------ PASSAGE GIVEN ------

Re: Parallel grouping sets

From: Jesse Zhang <sbjesse(at)gmail(dot)com>
To: Richard Guo <riguo(at)pivotal(dot)io>
Cc: Amit Kapila <amit(dot)kapila16(at)gmail(dot)com>, Michael Paquier <michael(at)paquier(dot)xyz>, Pengzhou Tang <ptang(at)pivotal(dot)io>, Tomas Vondra <tomas(dot)vondra(at)2ndquadrant(dot)com>, PostgreSQL-development <pgsql-hackers(at)postgresql(dot)org>
Subject: Re: Parallel grouping sets
Date: 2020-02-03 19:53:56
Message-ID: CAGf+fX4SDEqbPwT9_mfJLDXkBKQTT6O-wAHeKvUAViE+56n2Gw@mail.gmail.com
Views: Raw Message | Whole Thread | Download mbox | Resend email
Thread:
Lists: pgsql-hackers

On Mon, Feb 3, 2020 at 12:07 AM Richard Guo <riguo(at)pivotal(dot)io> wrote:
>
> Hi Jesse,
>
> Thanks for reviewing these two patches.
I enjoyed it!

>
> On Sat, Jan 25, 2020 at 6:52 AM Jesse Zhang <sbjesse(at)gmail(dot)com> wrote:
>>
>>
>> I glanced over both patches. Just the opposite, I have a hunch that v3
>> is always better than v5. Here's my 6-minute understanding of both.
>>
>> v3 ("the one with grouping set id") really turns the plan from a tree to
>> a multiplexed pipe: we can execute grouping aggregate on the workers,
>> but only partially. When we emit the trans values, also tag the tuple
>> with a group id. After gather, finalize the aggregates with a modified
>> grouping aggregate. Unlike a non-split grouping aggregate, the finalize
>> grouping aggregate does not "flow" the results from one rollup to the
>> next one. Instead, each group only advances on partial inputs tagged for
>> the group.
>>
>
> Yes, this is what v3 patch does.
>
> We (Pengzhou and I) had an offline discussion on this plan and we have
> some other idea. Since we have tagged 'GroupingSetId' for each tuple
> produced by partial aggregate, why not then perform a normal grouping
> sets aggregation in the final phase, with the 'GroupingSetId' included
> in the group keys? The plan looks like:
>
> # explain (costs off, verbose)
> select c1, c2, c3, avg(c3) from gstest group by grouping sets((c1,c2),(c1),(c2,c3));
> QUERY PLAN
> ------------------------------------------------------------------
> Finalize GroupAggregate
> Output: c1, c2, c3, avg(c3)

------ MATERIAL SHOWN ------

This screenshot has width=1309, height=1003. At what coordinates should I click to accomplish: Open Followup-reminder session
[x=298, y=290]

------
------ MATERIAL SHOWN ------

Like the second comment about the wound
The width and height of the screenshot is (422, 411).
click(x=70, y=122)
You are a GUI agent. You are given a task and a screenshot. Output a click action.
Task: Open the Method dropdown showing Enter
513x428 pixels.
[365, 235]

------

GOALS:
(A) From the message on parallel grouping sets, reproduce the stretch from "I enjoyed it!" through "understanding of both.".
(B) In the message on parallel grouping sets, who took part with Richard Guo in the offline discussion of the plan?
(C) Resume the message on parallel grouping sets from the point at which it stops.

EXERCISE ANSWERS:
(A)
I enjoyed it!

>
> On Sat, Jan 25, 2020 at 6:52 AM Jesse Zhang <sbjesse(at)gmail(dot)com> wrote:
>>
>>
>> I glanced over both patches. Just the opposite, I have a hunch that v3
>> is always better than v5. Here's my 6-minute understanding of both.

(B) Pengzhou

(C)
> Group Key: (gset_id), gstest.c1, gstest.c2, gstest.c3
> -> Sort
> Output: c1, c2, c3, (gset_id), (PARTIAL avg(c3))
> Sort Key: (gset_id), gstest.c1, gstest.c2, gstest.c3
> -> Gather
> Output: c1, c2, c3, (gset_id), (PARTIAL avg(c3))
> Workers Planned: 4
> -> Partial HashAggregate
> Output: c1, c2, c3, gset_id, PARTIAL avg(c3)
> Hash Key: gstest.c1, gstest.c2
> Hash Key: gstest.c1
> Hash Key: gstest.c2, gstest.c3
> -> Parallel Seq Scan on public.gstest
> Output: c1, c2, c3
>
> This plan should be able to give the correct results. We are still
> thinking if it is a better plan than the 'multiplexed pipe' plan as in
> v3. Inputs of thoughts here would be appreciated.

Ha, I believe you meant to say a "normal aggregate", because what's
performed above gather is no longer "grouping sets", right?

The group key idea is clever in that it helps "discriminate" tuples by
their grouping set id. I haven't completely thought this through, but my
hunch is that this leaves some money on the table, for example, won't it
also lead to more expensive (and unnecessary) sorting and hashing? The
groupings with a few partials are now sharing the same tuplesort with
the groupings with a lot of groups even though we only want to tell
grouping 1 *apart from* grouping 10, not neccessarily that grouping 1
needs to come before grouping 10. That's why I like the multiplexed pipe
/ "dispatched by grouping set id" idea: we only pay for sorting (or
hashing) within each grouping. That said, I'm open to the criticism that
keeping multiple tuplesort and agg hash tabes running is expensive in
itself, memory-wise ...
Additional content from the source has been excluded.